- What to work on
Hand back all of the records exactly as they read.

(Recorded data begins)

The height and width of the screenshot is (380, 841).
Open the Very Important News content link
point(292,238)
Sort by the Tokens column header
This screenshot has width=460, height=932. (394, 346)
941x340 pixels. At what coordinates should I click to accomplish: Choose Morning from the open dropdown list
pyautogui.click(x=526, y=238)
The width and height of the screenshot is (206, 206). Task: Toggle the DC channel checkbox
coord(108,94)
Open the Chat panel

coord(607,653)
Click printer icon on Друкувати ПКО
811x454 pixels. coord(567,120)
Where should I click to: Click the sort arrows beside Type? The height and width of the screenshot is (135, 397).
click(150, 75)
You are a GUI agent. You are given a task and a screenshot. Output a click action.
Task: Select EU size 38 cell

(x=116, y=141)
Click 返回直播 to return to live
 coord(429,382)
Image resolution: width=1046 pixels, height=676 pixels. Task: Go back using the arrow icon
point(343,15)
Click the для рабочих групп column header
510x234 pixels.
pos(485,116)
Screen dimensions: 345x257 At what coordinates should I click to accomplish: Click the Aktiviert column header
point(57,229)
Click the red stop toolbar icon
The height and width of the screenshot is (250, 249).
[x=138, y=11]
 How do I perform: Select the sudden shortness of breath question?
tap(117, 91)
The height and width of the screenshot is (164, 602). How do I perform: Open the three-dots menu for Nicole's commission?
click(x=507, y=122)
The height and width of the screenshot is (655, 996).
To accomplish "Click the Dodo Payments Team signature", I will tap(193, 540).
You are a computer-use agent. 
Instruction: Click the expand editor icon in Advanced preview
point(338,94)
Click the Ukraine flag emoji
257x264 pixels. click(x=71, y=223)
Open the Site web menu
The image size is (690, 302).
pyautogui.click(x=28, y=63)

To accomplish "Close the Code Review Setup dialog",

(Recorded data ends)

- Answer to this problem
The height and width of the screenshot is (380, 841).
Open the Very Important News content link
point(292,238)
Sort by the Tokens column header
This screenshot has width=460, height=932. (394, 346)
941x340 pixels. At what coordinates should I click to accomplish: Choose Morning from the open dropdown list
pyautogui.click(x=526, y=238)
The width and height of the screenshot is (206, 206). Task: Toggle the DC channel checkbox
coord(108,94)
Open the Chat panel

coord(607,653)
Click printer icon on Друкувати ПКО
811x454 pixels. coord(567,120)
Where should I click to: Click the sort arrows beside Type? The height and width of the screenshot is (135, 397).
click(150, 75)
You are a GUI agent. You are given a task and a screenshot. Output a click action.
Task: Select EU size 38 cell

(x=116, y=141)
Click 返回直播 to return to live
 coord(429,382)
Image resolution: width=1046 pixels, height=676 pixels. Task: Go back using the arrow icon
point(343,15)
Click the для рабочих групп column header
510x234 pixels.
pos(485,116)
Screen dimensions: 345x257 At what coordinates should I click to accomplish: Click the Aktiviert column header
point(57,229)
Click the red stop toolbar icon
The height and width of the screenshot is (250, 249).
[x=138, y=11]
 How do I perform: Select the sudden shortness of breath question?
tap(117, 91)
The height and width of the screenshot is (164, 602). How do I perform: Open the three-dots menu for Nicole's commission?
click(x=507, y=122)
The height and width of the screenshot is (655, 996).
To accomplish "Click the Dodo Payments Team signature", I will tap(193, 540).
You are a computer-use agent. 
Instruction: Click the expand editor icon in Advanced preview
point(338,94)
Click the Ukraine flag emoji
257x264 pixels. click(x=71, y=223)
Open the Site web menu
The image size is (690, 302).
pyautogui.click(x=28, y=63)

To accomplish "Close the Code Review Setup dialog",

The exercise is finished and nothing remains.